Apparently realizing that he's been trapped by a predicament of his own making, Trump has argued that former-President Obama left the White House with "33 million pages of documents, much of them classified," including items related to U.S. nuclear programs, and that Obama faced no adverse consequences. However, the National Archives and Records Administration (NARA) quickly issued a sharp rebuke of the Obama comparison. Obama, according to the agency, turned everything over.
If there was ever a case that merited the early release of a redacted version of an affidavit, the first-ever search and seizure involving a former President of the United States is it.
As the Justice Department's probe proceeds, Trump also can be expected to reprise his condemnation of Hillary Clinton, who narrowly avoided prosecution for her use of a private email server that contained classified documents while she was Secretary of State. This defense, too, will prove ineffective.

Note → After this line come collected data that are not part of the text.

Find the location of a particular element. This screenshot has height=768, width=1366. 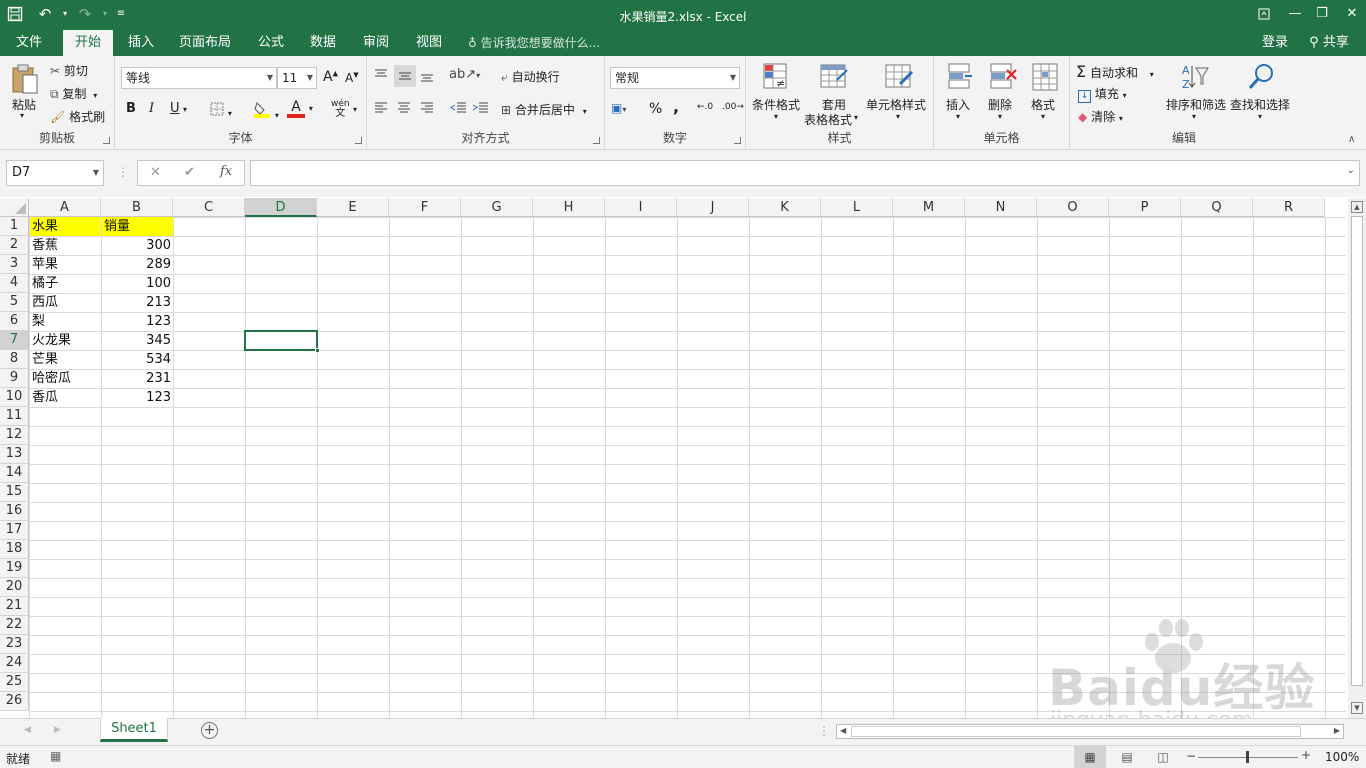

row-header-8: 8 is located at coordinates (14, 360).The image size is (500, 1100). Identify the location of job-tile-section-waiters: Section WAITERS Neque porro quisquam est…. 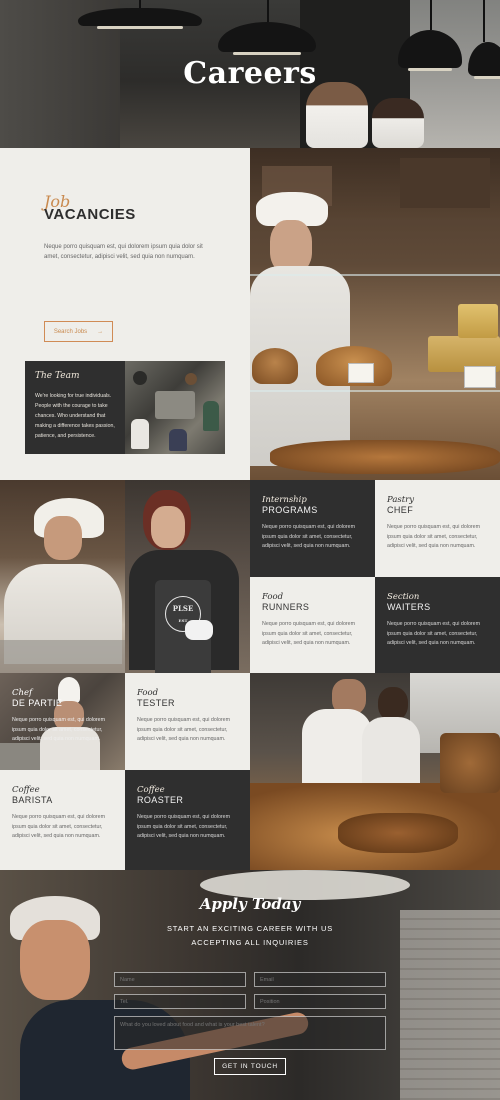
(438, 625).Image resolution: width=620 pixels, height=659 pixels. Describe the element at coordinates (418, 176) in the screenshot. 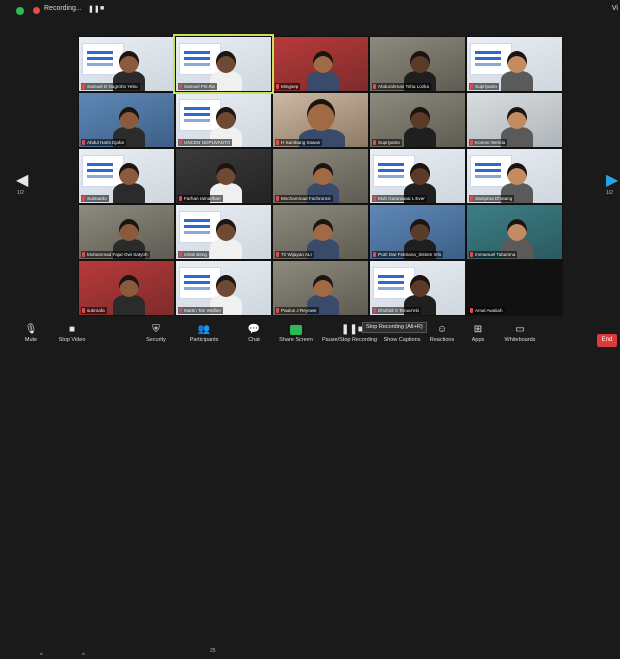

I see `participant-video-tile: Muh Garanawai L Ever` at that location.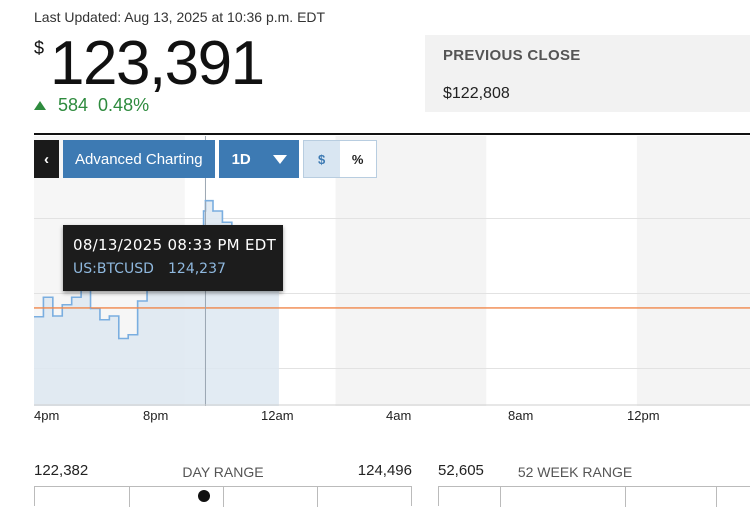 This screenshot has width=750, height=507. What do you see at coordinates (175, 245) in the screenshot?
I see `tooltip-datetime: 08/13/2025 08:33 PM EDT` at bounding box center [175, 245].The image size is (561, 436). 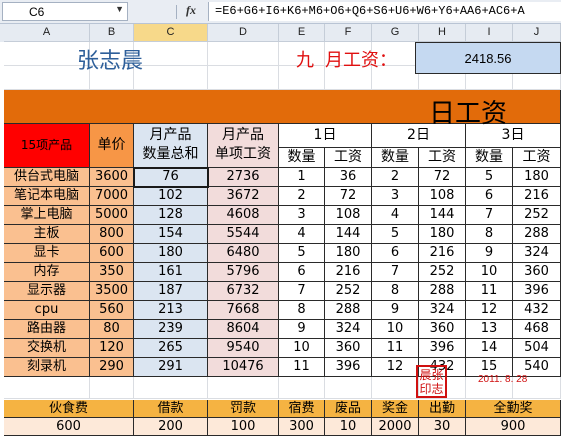 What do you see at coordinates (47, 254) in the screenshot?
I see `table-cell-product: 显卡` at bounding box center [47, 254].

Clinton was investigated by the FBI. But, as former Director James Comey famously explained in a July 2016 press release, while Clinton was "extremely careless" in her email use, it could not be shown that she acted with criminal intent to willfully mishandle classified information or obstruct justice.
The same cannot be said of Trump. The National Archives first alerted Trump in January 2021 of his obligation to return all official records from his time in office. Trump turned over fifteen boxes of records a year later, but withheld other records. NARA referred the matter to the Justice Department last February, and the Justice Department has been trying ever since to obtain compliance.
Far from cooperating with the department, Trump hedged, delayed, and prevaricated. According to The New York Times, a Trump attorney signed a written statement in June, asserting that all classified material held at Mar-a-Lago had been returned. That assertion was untrue.
In a sign of growing desperation, some of the former President's staunchest allies, including Republican Senator Lindsey Graham of South Carolina, are demanding to see the affidavit filed in support of the search warrant, upon which Judge Reinhart based his finding of probable cause.
Affidavits are the heart of any application for a search warrant. In compliance with the Fourth Amendment, they are used to detail the facts and circumstances requiring the issuance of a warrant, and to specify the places to be searched and the items to be seized. They are typically sworn to by federal agents and are rarely released while an investigation is in progress in order to protect the identity of federal agents and any informants who have cooperated with the government.
Still, if there was ever a case that merited the early release of a redacted version of an affidavit, the first-ever search and seizure involving a former President of the United States is such a case. And make no mistake: Releasing the affidavit is the last thing Trump and his supporters really should want. They would be well advised to devote all their energy and limited legal talent to suppressing the affidavit along with the evidence seized. If and when it sees the light of day, the affidavit will help to bury Trump.
On August 14, Trump offered yet another defense, demanding that the FBI return the seized material as some of the boxes taken allegedly contained confidential attorney-client communications, and items protected by executive privilege. The former President apparently doesn't realize that by raising this objection, he has completely undercut his earlier claim that the documents were planted.
We may want to see Trump prosecuted for his role in the January 6 insurrection, but holding him accountable for serious records and reporting violations may be the easiest and quickest road to a felony conviction.
The approach worked for Al Capone nearly a century ago, and may well work for Trump today.